[Collected data]
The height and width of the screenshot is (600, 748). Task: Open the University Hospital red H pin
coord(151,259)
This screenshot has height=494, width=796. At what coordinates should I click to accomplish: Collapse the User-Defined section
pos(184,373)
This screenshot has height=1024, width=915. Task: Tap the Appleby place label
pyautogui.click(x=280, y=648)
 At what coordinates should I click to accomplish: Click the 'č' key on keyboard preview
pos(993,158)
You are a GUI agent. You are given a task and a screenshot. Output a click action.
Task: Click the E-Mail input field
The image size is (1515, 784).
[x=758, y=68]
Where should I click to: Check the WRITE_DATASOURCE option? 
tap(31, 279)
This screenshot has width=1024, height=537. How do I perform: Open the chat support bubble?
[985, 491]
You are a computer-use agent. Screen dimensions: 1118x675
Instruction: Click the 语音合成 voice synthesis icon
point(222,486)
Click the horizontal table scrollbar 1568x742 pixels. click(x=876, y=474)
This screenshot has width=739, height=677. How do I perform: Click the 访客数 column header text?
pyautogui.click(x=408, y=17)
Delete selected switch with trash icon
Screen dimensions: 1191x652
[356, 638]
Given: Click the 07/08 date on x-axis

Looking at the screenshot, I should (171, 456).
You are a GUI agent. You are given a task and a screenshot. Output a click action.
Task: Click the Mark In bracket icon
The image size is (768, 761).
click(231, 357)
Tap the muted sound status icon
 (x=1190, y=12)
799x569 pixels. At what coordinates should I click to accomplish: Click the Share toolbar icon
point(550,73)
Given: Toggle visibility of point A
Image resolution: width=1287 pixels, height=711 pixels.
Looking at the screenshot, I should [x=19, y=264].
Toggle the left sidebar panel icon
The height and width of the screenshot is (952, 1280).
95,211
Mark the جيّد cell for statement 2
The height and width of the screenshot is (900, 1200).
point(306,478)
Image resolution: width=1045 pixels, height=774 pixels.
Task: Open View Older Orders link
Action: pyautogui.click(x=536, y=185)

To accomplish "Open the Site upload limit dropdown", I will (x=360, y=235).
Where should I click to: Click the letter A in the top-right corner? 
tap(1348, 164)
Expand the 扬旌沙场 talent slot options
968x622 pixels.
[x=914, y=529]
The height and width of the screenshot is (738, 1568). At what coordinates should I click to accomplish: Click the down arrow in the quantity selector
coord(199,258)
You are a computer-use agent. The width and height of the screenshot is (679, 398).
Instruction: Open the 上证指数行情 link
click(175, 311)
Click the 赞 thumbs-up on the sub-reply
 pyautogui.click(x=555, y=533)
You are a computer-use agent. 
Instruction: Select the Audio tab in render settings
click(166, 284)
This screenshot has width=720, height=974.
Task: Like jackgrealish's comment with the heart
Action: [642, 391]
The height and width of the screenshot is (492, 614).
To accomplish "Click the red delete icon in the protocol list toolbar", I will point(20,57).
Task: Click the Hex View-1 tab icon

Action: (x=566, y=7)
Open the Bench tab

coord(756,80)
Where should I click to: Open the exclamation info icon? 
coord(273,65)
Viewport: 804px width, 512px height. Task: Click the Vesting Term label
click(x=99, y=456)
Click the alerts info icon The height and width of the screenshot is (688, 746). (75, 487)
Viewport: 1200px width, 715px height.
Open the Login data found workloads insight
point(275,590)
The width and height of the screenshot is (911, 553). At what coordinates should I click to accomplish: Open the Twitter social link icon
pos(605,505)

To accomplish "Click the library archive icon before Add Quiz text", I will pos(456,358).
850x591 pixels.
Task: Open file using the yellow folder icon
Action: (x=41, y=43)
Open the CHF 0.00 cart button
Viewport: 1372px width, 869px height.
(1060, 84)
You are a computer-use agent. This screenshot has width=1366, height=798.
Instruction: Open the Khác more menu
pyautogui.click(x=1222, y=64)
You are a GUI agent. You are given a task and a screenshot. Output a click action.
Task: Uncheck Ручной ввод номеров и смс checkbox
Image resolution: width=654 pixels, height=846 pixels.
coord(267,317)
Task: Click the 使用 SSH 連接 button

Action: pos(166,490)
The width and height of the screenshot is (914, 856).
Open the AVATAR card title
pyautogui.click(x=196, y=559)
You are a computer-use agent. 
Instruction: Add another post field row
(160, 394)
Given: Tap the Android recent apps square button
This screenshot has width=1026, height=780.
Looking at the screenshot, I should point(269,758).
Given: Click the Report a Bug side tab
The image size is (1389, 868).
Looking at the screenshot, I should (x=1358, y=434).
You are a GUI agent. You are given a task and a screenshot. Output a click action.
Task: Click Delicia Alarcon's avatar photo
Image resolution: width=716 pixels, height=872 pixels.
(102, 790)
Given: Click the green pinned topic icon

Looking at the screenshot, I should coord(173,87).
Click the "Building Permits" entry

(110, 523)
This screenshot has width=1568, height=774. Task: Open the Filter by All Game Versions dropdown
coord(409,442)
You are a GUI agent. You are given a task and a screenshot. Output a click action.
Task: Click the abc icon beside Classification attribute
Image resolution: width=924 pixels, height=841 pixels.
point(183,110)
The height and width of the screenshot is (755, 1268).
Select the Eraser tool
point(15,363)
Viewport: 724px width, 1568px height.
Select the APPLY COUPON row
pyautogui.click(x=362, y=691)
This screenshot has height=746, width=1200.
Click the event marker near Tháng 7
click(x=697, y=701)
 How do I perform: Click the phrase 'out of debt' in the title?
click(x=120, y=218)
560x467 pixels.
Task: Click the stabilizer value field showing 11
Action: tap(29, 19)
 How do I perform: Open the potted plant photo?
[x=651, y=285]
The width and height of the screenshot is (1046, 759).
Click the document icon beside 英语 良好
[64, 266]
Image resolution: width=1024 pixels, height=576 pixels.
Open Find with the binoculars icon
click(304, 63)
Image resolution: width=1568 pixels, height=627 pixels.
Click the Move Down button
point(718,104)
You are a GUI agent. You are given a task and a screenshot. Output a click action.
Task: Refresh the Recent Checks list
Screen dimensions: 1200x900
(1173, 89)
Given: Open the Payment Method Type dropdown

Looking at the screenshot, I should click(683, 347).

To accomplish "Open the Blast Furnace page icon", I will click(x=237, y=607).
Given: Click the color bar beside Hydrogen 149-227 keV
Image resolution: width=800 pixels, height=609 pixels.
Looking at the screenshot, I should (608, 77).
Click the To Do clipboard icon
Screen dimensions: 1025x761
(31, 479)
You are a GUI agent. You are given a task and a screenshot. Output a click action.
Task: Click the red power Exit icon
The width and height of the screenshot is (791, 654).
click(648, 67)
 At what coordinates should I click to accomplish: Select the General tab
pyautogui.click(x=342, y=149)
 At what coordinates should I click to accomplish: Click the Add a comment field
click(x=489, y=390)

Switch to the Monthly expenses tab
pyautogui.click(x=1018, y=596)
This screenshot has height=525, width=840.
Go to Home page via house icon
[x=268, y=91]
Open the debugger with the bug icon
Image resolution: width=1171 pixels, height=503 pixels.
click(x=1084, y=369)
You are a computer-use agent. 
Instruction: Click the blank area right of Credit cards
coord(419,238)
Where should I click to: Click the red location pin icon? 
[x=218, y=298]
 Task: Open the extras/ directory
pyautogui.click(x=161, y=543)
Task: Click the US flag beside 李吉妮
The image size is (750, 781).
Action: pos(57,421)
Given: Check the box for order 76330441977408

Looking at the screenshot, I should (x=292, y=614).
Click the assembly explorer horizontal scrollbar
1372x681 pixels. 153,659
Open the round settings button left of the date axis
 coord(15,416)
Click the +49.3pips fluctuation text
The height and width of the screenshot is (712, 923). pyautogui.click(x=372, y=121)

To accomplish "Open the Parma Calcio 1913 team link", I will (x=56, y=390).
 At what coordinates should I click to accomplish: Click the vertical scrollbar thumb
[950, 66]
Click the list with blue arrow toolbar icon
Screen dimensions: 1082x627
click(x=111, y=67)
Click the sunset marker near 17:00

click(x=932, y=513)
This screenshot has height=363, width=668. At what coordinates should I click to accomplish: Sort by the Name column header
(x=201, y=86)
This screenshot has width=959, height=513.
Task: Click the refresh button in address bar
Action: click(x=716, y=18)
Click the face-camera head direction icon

◆ What you have to do: Where does the string "Toggle" appear in the records above? Show every line that holds it.

◆ Response:
Given: Toggle visibility of point A
Toggle the left sidebar panel icon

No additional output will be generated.